> _Problem_:
Please render every line of the records below as a JSON list of strings, one string per line, with blank lines and the pictures left out.
——————————
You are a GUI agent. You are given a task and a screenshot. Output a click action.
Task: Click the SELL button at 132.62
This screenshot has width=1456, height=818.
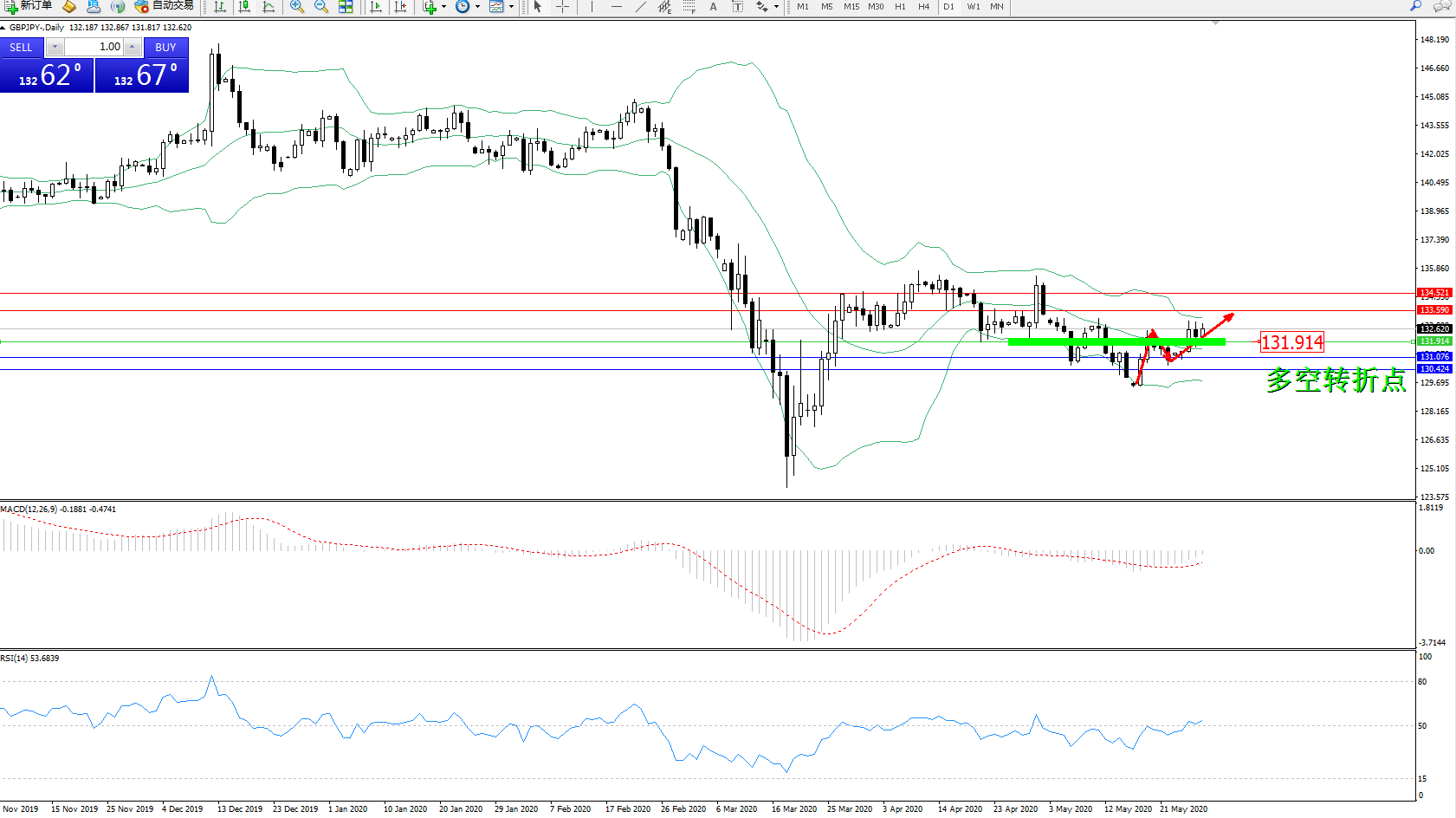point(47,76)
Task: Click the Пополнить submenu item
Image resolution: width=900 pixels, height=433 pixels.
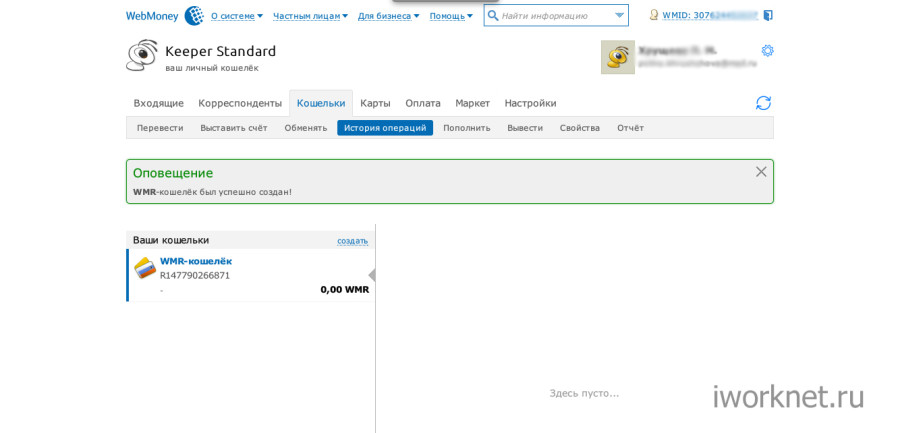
——————————
> _Task solution_:
[
  "You are a GUI agent. You are given a task and a screenshot. Output a click action.",
  "Task: Click the SELL button at 132.62",
  "This screenshot has width=1456, height=818.",
  "point(47,76)",
  "Task: Click the Пополнить submenu item",
  "Image resolution: width=900 pixels, height=433 pixels."
]